[Problem requirements] Your reply should contain the whole listing below, repeated exactly, and no images.

[Recorded information]
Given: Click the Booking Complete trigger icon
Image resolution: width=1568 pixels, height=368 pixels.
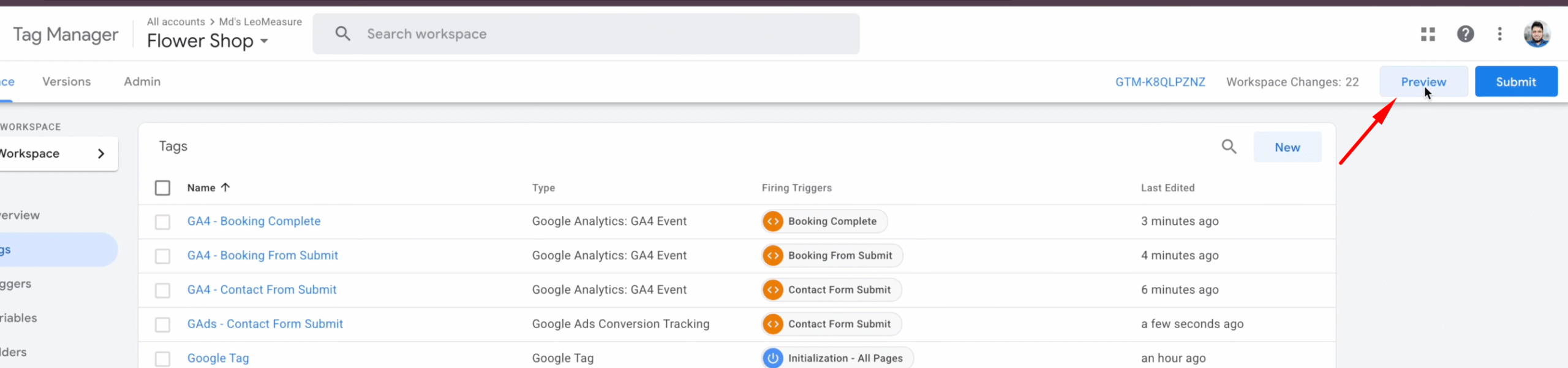Looking at the screenshot, I should click(773, 221).
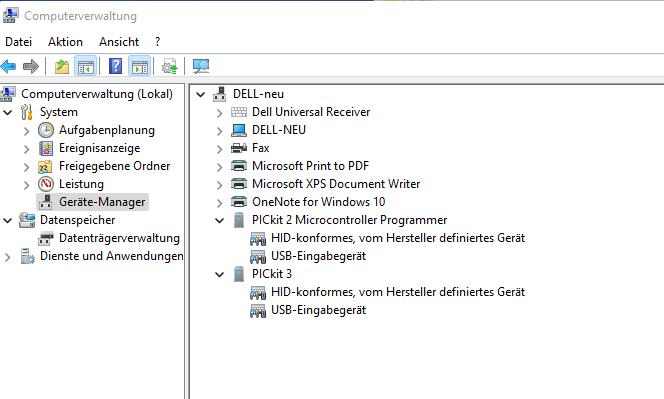Collapse the PICkit 3 device node
The image size is (664, 399).
coord(219,274)
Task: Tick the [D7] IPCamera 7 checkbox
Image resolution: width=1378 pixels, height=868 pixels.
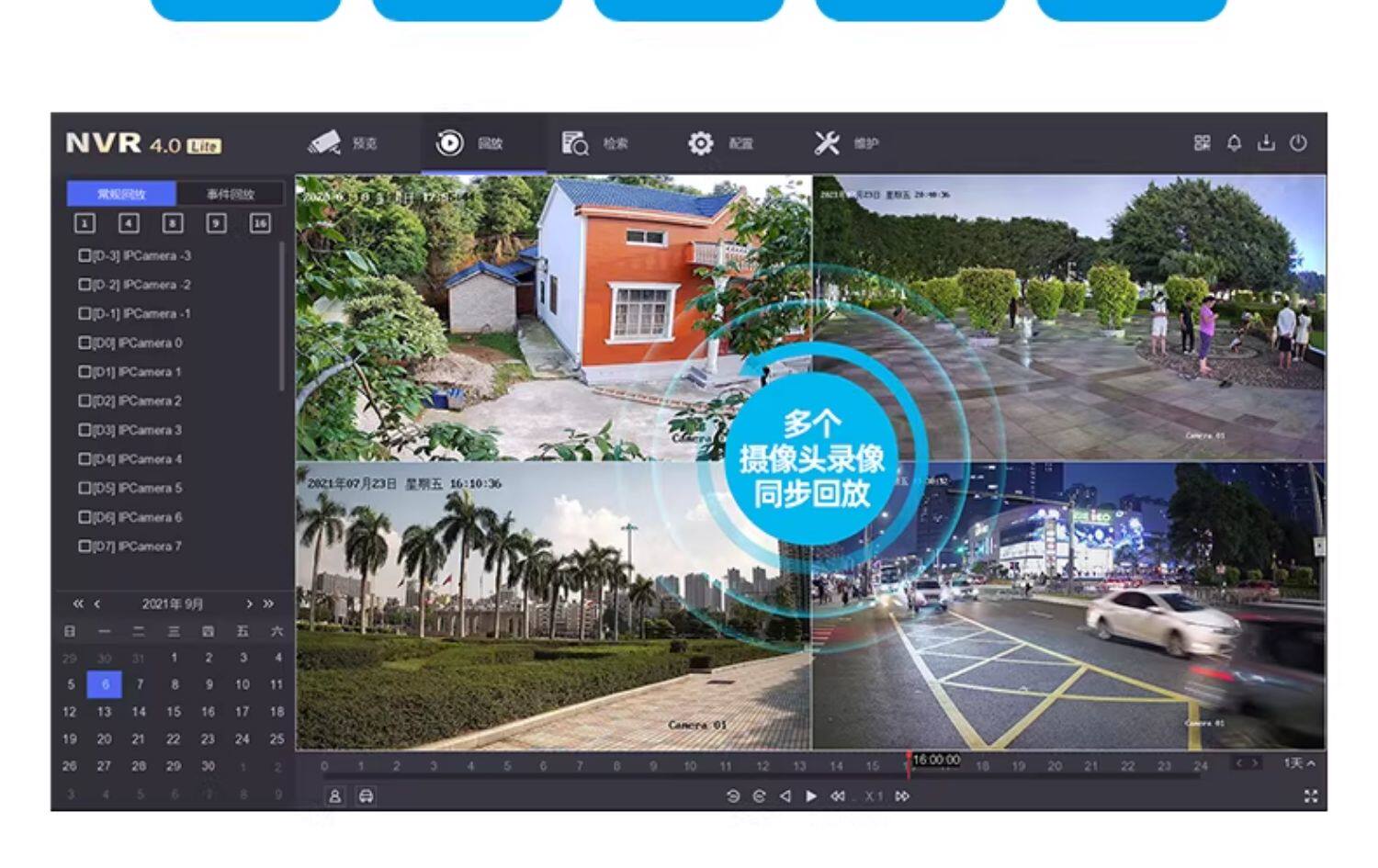Action: [85, 547]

[Response]
Given: Click the Booking Complete trigger icon
Image resolution: width=1568 pixels, height=368 pixels.
Looking at the screenshot, I should click(773, 221).
Collapse the PICkit 3 device node
The image size is (664, 399).
coord(219,274)
Task: Tick the [D7] IPCamera 7 checkbox
Image resolution: width=1378 pixels, height=868 pixels.
Action: [85, 547]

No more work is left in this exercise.